A grande ironia é que Avery, em sua ânsia por fazer a coisa certa em grande escala, acaba alimentando um ciclo trágico ao negligenciar seu filho AJ (Emory Cohen). Aqui o diretor Cianfrance novamente altera o eixo do filme, mas a sutileza é apenas narrativa. Há uma passagem de tempo de quase 2 décadas que não é feita com a atenção necessária à caracterização dos personagens (somente a personagem de Eva Mendes apresenta os sinais do tempo), algo que destoa da qualidade geral da obra mas não chega a prejudicar. Criado sem a presença de seu pai mas sob sua proteção influente, AJ já se tornou um garoto revoltado e arrogante quando seu caminho cruza com o de Jason Glanton (Dane DeHaan, em grande trabalho), filho do motoqueiro Luke. Jason é um garoto problemático que nunca entendeu a falta do pai, e sua fisionomia franzina simboliza a pressão social da solidão que o esmaga desde o seu nascimento. A presença perigosa de AJ amplifica ainda mais os problemas de Jason, que não tem forças para impedir que sua vida saia dos trilhos como um trem desgovernado, e pela segunda vez Avery acaba prejudicando a vida do garoto Jason, ainda que involuntariamente.
Durante todo o tempo, Cianfrance mantém seus personagens deslocados para ressaltar todas as formas de isolamento às quais são submetidos. Luke destoa das cenas diurnas como uma sombra no meio da luz, e Cross não se sente bem na invasão ilegal noturna que seus colegas policiais empreendem à uma casa de família, por exemplo. O cineasta também utiliza muitos planos fechados e cenários apertados para provocar uma sensação claustrofóbica que sufoca personagens e público. Não há qualquer coisa que alivie a tensão do longa (seja textualmente ou visualmente) e isto contribui para manter o filme em um constante clímax, tornando cada um dos 140 minutos de projeção em pedaços das vidas brutas impostas aos personagens. Cianfrance segue os personagens com sua câmera como se este fosse um documentário de suas vidas, dando ao longa um aspecto assustadoramente realista, verossímil ainda que o diretor leve o acaso ao seu limite.

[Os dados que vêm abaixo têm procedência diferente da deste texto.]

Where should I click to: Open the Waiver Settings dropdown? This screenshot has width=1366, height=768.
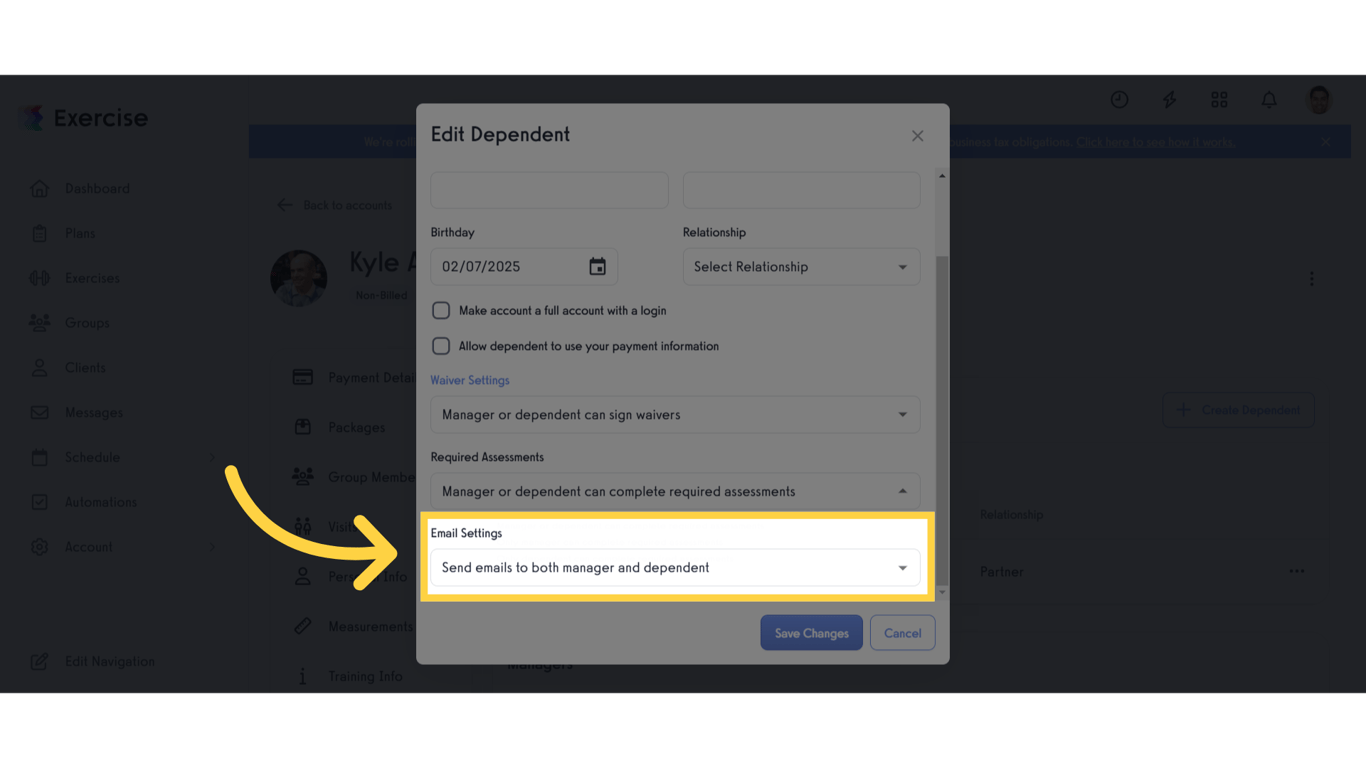[x=675, y=414]
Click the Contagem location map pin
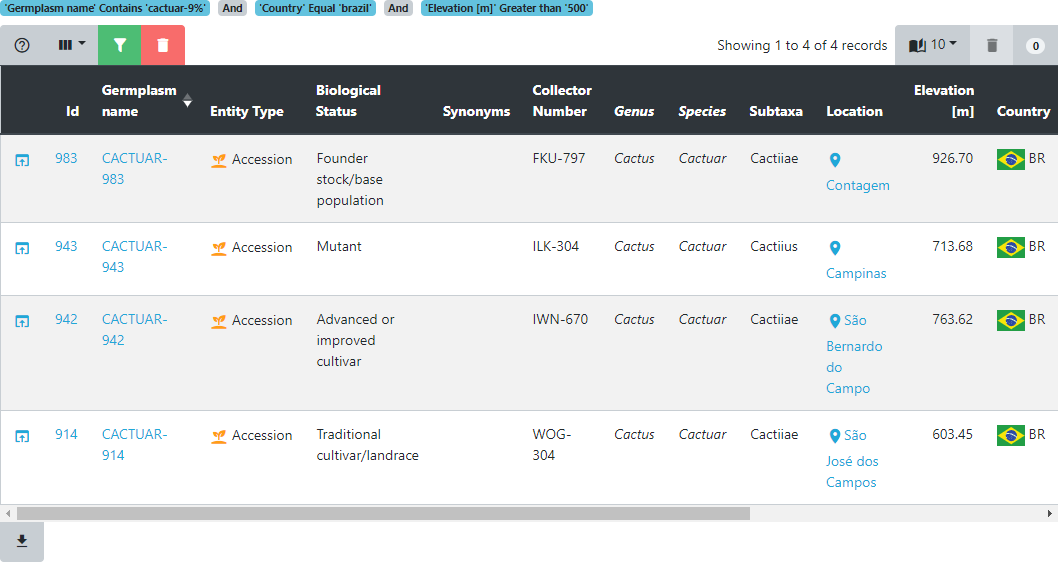The image size is (1059, 562). click(x=835, y=160)
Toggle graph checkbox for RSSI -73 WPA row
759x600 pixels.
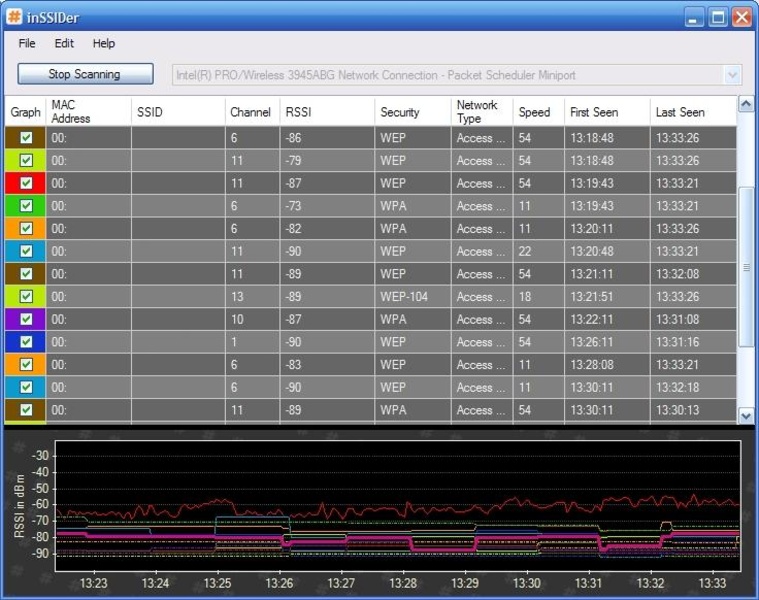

Sendo esta uma das primeiras ficções do diretor, eram previsíveis as pequenas arestas em sua concepção. O que não era esperada, entretanto, era a capacidade do longa em imergir o espectador em seu mundo, construído em uma escala narrativa tamanha que lhe confere uma aura épica. Ambicioso, Derek Cianfrance compõe uma obra com ares de tragédia grega, sobretudo quanto aos temas parentais que abrange. A montagem do filme captura bem a idéia de "efeito borboleta", com cada ação dos personagens repercutindo no futuro dos demais, e mesmo aqueles que ficam pelo caminho permanecem presentes influenciando os rumos da história. Mas apesar das aparências o diretor não é pessimista, e sua história culmina em uma surpreendente nota positiva de esperança. "O Lugar Onde Tudo Termina" é uma experiência poderosa, bruta como a pedra que se choca com um espelho d'água tranquilo, mas bela como o caminho suave das águas no lago metafórico do destino.